The Frenchman lifted his glass politely and thanked her, bowing his head with a melancholy smile.
"You smile," the courageous maiden resumed. "We have smiled all too long, the smile of despair and scepticism; let us cease doing so! You see most of the countries of Europe represented among us here. Among ourselves, where no cynic hears us, we can utter the thoughts of our hearts, but in parliament, in newspapers, and in books—there we are cowardly, there we dare not expose ourselves to ridicule, and so we swim with the stream. What, after all, is the use of being cynical? Cynicism is the weapon of cowardice. One is anxious about one's heart. Yes, it is disgusting to see one's entrails exposed at a shop door, but to see those of others lying on the battle-field, while music and a rain of flowers await the returning conquerors—that is splendid! Voltaire was cynical, because he was still anxious about his heart, while Rousseau vivisected himself, tore his heart out of his breast, and held it against the sun, as the old Aztec priests did when they sacrificed—yes, there was method in their madness. And who has changed human kind—who told us that we were all wrong? Rousseau! Geneva yonder burnt his books, but modern Geneva has raised a memorial to him. What each of us here thinks privately, all think privately. Give us only freedom to say it aloud!"
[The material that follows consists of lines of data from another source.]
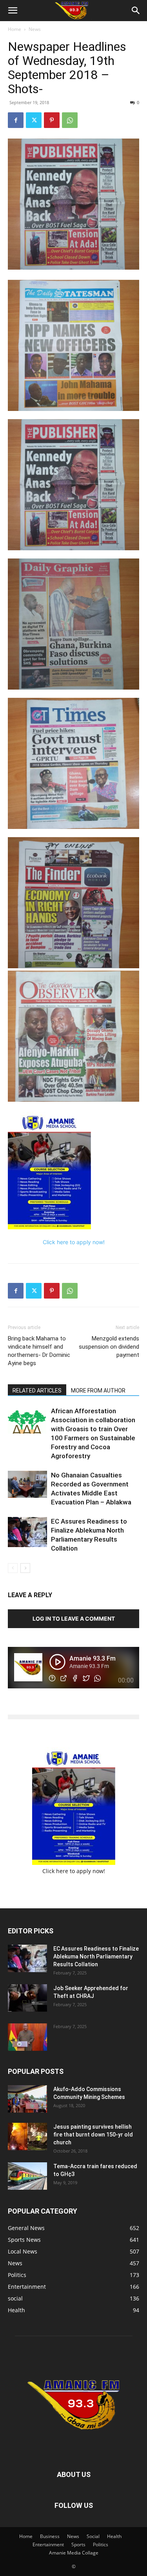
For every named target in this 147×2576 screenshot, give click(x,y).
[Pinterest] (52, 120)
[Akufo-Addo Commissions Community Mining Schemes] (27, 2099)
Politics (100, 2544)
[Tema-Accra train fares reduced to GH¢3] (27, 2176)
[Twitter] (34, 120)
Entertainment (48, 2544)
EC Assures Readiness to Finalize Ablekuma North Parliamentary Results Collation (96, 1956)
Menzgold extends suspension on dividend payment (109, 1346)
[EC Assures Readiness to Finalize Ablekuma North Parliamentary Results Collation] (27, 1532)
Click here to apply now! (74, 1242)
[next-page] (25, 1568)
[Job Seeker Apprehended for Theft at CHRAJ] (27, 1998)
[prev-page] (13, 1568)
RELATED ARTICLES (37, 1390)
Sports (78, 2544)
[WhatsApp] (70, 120)
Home (14, 29)
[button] (12, 10)
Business (50, 2536)
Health (114, 2536)
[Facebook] (16, 120)
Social (93, 2536)
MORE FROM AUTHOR (98, 1390)
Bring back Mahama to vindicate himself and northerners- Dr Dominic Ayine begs (39, 1351)
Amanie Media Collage (73, 2552)
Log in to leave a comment (74, 1618)
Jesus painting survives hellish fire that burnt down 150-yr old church (93, 2134)
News (35, 29)
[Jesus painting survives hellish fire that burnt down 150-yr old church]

The Russians raised their black tea-glasses and vociferated words in their language which only they understood. The Englishman filled his glass and was about to propose a toast, when the servant-maid came in and handed him a telegram. The conversation stopped for a moment; the Englishman read the telegram with visible emotion, folded it up, placed it in his pocket, and sank in thought. Herr von Bleichroden sat silent, absorbed in contemplation of the beautiful landscape outside. The Mont Grammont and the Dent d'Oche were lit up by the afterglow of the descended sun, which also dyed red the vineyards and chestnut-groves on the Savoy shore; the Alps glimmered in the damp evening air, and seemed as unsubstantial as the lights and shades; they stood there like disembodied powers of nature, dark and terrible on their reverse side, threatening and gloomy in their hollows, but on their sun-fronting sides, bright, smiling and joyful. Von Bleichroden thought of the concluding words of the Tyrolese, and fancied he saw in Mont Grammont a colossal heart with its apex looking towards the sky—the wounded, scarred, bleeding heart of humanity which turned itself towards the sun in a concentrated ardour of sacrifice, prepared to give all, its best and its dearest, in order to receive all. Then the dark, steel-blue evening sky was cut through by a streak of light, and above the low-lying Savoy shore there rose a rocket of enormous size. It rose high, apparently as high as the Dent d'Oche; it hung suspended as though it were looking round on the beautiful earth outspread beneath it before it burst. Thus it hesitated for a few seconds and then began the descent; but it had not gone many yards before it exploded with a report which took two minutes to reach Vevey. Then there spread out something like a white cloud which assumed a four-cornered rectangular shape, a flag of white fire; a moment after there was another report, and on the white flag appeared a red cross.
All the party sprang up and hastened into the veranda.